In vitro osteoclastogenesis is enhanced when hematopoietic cells are derived from Nrp2^Oc- mice. (A) Hematopoietic cells, derived from Nrp2^Oc- mice or their wildtype littermates, were cultured in presence of M-CSF and RANKL. Osteoclasts were quantified on TRAP stainings (n=7-10) and qPCR analysis was performed to evaluate expression of the osteoclast-specific genes cathepsin K, calcitonin receptor and DC-stamp (n=3-4). (B) Hematopoietic cells, derived from Nrp2^Oc- mice or their wildtype littermates, were co-cultured with wildtype osteoblasts and stimulated with PGE₂ and 1,25(OH)₂D₃. Osteoclasts were quantified on TRAP stainings (n=7) and qPCR analysis was performed to evaluate expression of the osteoclast-specific genes cathepsin K, calcitonin receptor and DC-stamp (n=7). Data are expressed as mean and SEM. Two-tailed Student’s t-tests were performed to detect significant differences.

Figure 6

Short-term treatment with the vitamin D analog WY 1048 increases bone mass similarly in both genotypes. (A) µCT analysis and evaluation of trabecular bone parameters in femurs of 10-week-old male Nrp2^Ob- and Nrp2^Ob+ mice, which were treated daily for 2 weeks with 0.4 µg/kg WY 1048 or vehicle (n=7-8). (B) Calcium content in bone, levels in serum, and renal fractional excretion in 10-week-old male Nrp2^Ob- and Nrp2^Ob+ mice, treated daily with 0.4 µg/kg WY 1048 or vehicle during 2 weeks (n=5-9).
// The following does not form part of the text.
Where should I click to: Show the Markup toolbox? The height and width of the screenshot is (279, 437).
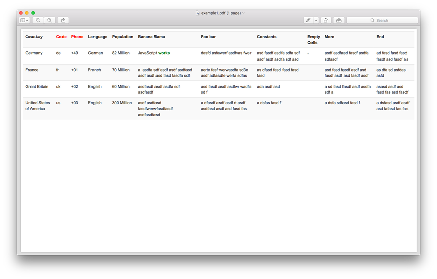(x=339, y=20)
All data are expressed as mean and SD. Two-way ANOVA analysis, with genotype and treatment as independent variables, followed by Sidak’s multiple comparisons test was performed to detect significant differences between Nrp2^Ob+ and Nrp2^Ob- mice and to evaluate the effect of the treatment.

Figure 7

Short-term treatment with 1,25(OH)₂D₃ does not affect bone differently in Nrp2^Oc- mice and their wildtype littermates. (A) µCT analysis and evaluation of trabecular and cortical bone parameters in femurs of 10-week-old male Nrp2^Oc- and Nrp2^Oc+ mice, which were treated daily for 1 week with 0.5 µg/kg 1,25(OH)₂D₃ or vehicle (n=7-8). (B) Calcium content in bone, serum, and urine in 10-week-old male Nrp2^Oc- and Nrp2^Oc+ mice, daily treated with 0.5 µg/kg 1,25(OH)₂D₃ or vehicle during 1 week (n=5-9). All data are expressed as mean and SD. Two-way ANOVA analysis, with genotype and treatment as independent variables, followed by Sidak’s multiple comparisons test was performed to detect significant differences between Nrp2^Oc+ and Nrp2^Oc- mice and to evaluate the effect of the treatment.